进一步的免疫印迹研究发现, γH2AX表达水平的动力学变化过程与免疫荧光γH2AX foci的变化过程基本一致。这些现象提示: (1)SMU1功能缺陷可能引起基因组不稳定造成更多内源性DSBs, 导致内源性γH2AX活化; (2)在 X-ray处理后短时间(1 h)内细胞产生大量的DSBs, 活化细胞DSBs修复信号, 正常情况下可在数小时内迅速修复损伤的DNA, 而SMU1缺陷细胞则因修复功能受损而导致DSBs长期存在。

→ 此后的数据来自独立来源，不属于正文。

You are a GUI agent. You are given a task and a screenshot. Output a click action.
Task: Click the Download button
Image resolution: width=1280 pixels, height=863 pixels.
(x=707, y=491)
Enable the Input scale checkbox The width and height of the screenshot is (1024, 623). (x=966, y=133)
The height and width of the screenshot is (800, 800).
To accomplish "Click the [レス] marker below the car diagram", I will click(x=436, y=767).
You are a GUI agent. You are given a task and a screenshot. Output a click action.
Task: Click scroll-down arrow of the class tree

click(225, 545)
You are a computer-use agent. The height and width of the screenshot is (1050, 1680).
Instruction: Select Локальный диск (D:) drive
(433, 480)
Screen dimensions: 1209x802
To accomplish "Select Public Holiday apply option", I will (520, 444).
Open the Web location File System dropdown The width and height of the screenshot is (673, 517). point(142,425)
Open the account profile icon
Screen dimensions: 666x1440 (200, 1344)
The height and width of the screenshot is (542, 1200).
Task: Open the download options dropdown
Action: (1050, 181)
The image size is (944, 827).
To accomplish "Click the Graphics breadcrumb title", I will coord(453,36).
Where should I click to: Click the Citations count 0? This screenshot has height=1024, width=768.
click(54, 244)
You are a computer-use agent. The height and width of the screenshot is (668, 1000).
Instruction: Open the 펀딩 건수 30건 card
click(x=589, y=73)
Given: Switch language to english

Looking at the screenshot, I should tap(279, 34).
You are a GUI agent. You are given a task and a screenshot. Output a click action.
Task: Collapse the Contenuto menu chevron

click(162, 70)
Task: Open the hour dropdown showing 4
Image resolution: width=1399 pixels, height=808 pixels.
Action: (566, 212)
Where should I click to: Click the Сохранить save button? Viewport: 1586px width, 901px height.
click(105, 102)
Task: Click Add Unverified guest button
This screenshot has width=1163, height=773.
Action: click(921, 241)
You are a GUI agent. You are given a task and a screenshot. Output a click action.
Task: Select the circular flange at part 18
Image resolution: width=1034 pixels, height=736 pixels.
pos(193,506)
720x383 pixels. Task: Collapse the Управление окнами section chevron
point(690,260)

综上所述, 本研究通过细胞计数、免疫印迹和免疫荧光等方法探讨SMU1在细胞增殖及DNA DSBs损伤应答中的作用, 初步阐明siRNA介导的 SMU1敲低可引起细胞增殖缺陷和DNA DSBs损伤应答反应动力学过程改变, 接下来我们将通过过表达一系列突变的SMU1来进一步研究确定其参与细胞DNA DSBs损伤应答的关键基因区段, 继续研究其具体的分子机制。